### RECORDS FOR THIS TASK ###
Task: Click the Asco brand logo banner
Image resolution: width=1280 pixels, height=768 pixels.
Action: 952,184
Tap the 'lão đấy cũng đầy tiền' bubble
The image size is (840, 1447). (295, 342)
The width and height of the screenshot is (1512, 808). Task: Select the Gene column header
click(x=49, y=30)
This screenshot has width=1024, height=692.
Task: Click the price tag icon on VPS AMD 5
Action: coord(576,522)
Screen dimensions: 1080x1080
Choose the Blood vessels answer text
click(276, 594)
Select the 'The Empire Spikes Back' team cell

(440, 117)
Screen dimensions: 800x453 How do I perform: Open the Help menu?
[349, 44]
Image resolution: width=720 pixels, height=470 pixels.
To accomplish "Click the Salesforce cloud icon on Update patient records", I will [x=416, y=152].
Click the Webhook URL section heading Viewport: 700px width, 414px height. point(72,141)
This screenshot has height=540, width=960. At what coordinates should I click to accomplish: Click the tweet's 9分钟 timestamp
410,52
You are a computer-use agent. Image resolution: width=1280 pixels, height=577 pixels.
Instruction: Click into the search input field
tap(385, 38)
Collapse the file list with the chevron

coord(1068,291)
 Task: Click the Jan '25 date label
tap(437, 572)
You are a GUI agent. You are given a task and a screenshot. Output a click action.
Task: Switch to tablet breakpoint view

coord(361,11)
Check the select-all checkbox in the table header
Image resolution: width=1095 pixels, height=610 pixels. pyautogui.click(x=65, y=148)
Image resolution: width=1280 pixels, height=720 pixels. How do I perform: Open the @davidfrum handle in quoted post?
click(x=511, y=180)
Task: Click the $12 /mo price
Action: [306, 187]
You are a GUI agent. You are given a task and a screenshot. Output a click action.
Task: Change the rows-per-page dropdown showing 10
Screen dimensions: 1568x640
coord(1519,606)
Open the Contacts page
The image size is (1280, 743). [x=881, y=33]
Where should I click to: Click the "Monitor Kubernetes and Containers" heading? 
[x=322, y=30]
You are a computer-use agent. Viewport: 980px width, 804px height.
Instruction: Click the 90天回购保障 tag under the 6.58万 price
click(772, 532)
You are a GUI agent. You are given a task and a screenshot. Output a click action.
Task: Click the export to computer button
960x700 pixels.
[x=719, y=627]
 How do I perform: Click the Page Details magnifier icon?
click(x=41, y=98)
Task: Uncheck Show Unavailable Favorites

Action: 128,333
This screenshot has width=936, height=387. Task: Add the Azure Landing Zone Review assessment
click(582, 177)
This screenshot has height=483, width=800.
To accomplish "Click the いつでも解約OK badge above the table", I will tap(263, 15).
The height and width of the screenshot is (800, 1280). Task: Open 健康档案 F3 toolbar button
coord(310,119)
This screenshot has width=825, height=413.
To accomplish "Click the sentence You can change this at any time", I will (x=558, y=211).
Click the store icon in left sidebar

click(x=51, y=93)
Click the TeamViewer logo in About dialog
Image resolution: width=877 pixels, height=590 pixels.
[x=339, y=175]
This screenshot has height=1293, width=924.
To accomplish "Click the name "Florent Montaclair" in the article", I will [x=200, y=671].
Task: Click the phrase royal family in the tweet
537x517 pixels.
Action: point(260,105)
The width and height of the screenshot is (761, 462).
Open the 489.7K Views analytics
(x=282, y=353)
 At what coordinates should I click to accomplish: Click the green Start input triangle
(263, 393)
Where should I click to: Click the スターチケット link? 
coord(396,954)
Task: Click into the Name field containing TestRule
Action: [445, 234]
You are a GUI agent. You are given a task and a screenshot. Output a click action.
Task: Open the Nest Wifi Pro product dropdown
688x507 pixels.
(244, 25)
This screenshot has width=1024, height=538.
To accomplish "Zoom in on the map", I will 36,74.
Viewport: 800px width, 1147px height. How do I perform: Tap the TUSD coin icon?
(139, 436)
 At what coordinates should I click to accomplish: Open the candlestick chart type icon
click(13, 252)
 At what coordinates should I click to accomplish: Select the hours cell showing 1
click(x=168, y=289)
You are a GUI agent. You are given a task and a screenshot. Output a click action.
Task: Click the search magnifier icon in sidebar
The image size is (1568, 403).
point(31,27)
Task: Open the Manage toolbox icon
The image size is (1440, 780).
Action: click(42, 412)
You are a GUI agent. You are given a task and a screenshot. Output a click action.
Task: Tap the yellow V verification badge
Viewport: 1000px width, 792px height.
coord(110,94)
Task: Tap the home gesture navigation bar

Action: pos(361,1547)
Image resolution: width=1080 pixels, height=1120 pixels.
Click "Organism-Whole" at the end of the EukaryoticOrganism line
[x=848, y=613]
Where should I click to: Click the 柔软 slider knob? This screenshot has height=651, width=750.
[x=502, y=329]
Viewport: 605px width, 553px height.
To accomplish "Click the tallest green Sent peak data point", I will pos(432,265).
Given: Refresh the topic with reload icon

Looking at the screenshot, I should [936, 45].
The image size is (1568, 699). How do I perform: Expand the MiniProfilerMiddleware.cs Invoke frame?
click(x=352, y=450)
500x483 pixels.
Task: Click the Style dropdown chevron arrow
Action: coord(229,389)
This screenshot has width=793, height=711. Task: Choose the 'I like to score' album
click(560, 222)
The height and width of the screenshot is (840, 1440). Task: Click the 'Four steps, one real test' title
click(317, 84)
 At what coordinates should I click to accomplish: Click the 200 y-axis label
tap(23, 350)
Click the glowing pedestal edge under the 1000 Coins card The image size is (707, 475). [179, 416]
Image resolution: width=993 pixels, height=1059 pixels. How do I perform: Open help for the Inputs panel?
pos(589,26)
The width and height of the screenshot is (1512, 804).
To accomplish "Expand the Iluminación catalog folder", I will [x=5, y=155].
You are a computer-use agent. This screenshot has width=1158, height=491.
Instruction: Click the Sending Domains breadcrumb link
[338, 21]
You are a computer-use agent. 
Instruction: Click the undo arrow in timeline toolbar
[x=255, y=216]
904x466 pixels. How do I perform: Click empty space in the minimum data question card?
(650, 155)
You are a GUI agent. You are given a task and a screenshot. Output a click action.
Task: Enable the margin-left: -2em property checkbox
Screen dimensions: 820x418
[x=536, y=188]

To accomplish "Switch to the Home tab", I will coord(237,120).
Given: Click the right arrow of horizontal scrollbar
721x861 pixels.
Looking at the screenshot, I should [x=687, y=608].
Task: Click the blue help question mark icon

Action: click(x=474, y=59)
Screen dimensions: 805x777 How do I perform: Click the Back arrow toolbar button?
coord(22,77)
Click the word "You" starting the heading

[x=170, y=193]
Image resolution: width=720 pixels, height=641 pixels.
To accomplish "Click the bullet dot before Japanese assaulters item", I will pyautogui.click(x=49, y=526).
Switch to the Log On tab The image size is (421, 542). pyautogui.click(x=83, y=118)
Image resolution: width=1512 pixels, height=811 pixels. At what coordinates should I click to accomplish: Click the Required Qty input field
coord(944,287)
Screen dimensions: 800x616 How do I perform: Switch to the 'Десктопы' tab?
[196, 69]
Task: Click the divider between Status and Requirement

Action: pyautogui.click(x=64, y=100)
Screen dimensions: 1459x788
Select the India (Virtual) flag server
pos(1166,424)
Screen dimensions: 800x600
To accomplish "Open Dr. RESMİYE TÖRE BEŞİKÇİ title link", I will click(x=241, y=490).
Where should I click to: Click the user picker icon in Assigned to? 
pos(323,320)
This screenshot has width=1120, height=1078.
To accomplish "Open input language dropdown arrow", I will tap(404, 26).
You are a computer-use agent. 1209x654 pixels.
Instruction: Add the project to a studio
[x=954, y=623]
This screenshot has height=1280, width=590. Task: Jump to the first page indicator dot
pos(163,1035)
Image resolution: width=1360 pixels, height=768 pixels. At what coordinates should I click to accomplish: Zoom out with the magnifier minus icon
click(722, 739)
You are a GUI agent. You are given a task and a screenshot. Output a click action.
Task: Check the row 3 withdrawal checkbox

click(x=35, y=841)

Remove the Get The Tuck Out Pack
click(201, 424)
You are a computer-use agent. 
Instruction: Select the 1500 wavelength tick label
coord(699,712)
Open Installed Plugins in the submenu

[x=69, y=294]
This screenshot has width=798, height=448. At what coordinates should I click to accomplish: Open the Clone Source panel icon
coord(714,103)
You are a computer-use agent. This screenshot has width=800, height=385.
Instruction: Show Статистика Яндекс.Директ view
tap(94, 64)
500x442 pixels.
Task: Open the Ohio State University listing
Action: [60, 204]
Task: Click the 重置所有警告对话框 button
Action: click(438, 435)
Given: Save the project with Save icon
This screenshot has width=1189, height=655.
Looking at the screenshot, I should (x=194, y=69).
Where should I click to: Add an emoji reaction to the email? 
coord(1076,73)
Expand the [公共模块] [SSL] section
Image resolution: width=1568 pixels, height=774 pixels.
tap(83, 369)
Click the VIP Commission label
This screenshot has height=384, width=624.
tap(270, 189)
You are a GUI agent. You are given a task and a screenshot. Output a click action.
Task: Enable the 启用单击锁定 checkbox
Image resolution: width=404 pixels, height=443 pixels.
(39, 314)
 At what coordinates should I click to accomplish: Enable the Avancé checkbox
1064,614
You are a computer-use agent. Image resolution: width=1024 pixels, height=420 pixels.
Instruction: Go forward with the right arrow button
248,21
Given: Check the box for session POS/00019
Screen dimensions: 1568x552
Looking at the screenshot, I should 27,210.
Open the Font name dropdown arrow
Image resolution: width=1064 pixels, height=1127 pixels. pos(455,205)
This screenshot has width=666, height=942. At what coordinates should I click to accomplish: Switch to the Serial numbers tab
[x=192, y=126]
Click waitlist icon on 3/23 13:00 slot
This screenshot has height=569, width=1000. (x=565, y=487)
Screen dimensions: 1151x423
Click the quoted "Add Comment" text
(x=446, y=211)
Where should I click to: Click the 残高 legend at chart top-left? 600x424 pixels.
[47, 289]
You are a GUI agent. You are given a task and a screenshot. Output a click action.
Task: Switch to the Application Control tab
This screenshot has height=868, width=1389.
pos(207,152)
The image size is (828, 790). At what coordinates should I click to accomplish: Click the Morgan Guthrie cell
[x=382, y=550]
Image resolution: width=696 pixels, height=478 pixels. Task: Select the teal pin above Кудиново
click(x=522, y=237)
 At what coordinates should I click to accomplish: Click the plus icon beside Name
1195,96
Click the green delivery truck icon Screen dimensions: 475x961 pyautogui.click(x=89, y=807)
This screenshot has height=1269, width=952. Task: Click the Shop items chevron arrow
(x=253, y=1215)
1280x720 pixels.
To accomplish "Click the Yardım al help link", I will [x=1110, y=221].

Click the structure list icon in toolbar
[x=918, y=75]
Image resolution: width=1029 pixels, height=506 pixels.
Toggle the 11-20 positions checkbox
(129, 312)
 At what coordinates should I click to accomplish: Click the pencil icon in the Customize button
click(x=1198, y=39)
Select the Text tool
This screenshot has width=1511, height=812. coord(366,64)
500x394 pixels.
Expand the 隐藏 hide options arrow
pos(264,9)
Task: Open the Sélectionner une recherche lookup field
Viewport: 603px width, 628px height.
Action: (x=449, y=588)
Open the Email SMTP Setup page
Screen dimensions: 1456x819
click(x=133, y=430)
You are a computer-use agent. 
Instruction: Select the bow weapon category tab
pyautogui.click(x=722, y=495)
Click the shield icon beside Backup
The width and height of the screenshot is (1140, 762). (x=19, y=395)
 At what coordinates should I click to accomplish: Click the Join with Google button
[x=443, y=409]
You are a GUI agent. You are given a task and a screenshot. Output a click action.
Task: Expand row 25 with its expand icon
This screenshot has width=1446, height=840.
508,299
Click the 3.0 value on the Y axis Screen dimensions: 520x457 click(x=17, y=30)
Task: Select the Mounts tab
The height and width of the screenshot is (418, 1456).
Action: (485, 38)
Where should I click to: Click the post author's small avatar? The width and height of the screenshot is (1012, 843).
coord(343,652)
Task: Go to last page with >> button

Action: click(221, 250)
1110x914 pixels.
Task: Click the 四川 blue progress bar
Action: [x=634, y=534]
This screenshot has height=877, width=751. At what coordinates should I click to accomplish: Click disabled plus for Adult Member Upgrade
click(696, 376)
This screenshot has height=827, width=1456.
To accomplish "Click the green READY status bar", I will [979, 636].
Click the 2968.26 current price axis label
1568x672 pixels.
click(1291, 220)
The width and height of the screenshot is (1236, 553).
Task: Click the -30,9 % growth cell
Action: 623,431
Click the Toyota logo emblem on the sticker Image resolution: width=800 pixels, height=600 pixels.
###
WHAT TO WORK ON — Go through the listing above and list every line that has the word "badge".

TASK SOLUTION —
To accomplish "Click the いつでも解約OK badge above the table", I will tap(263, 15).
Task: Tap the yellow V verification badge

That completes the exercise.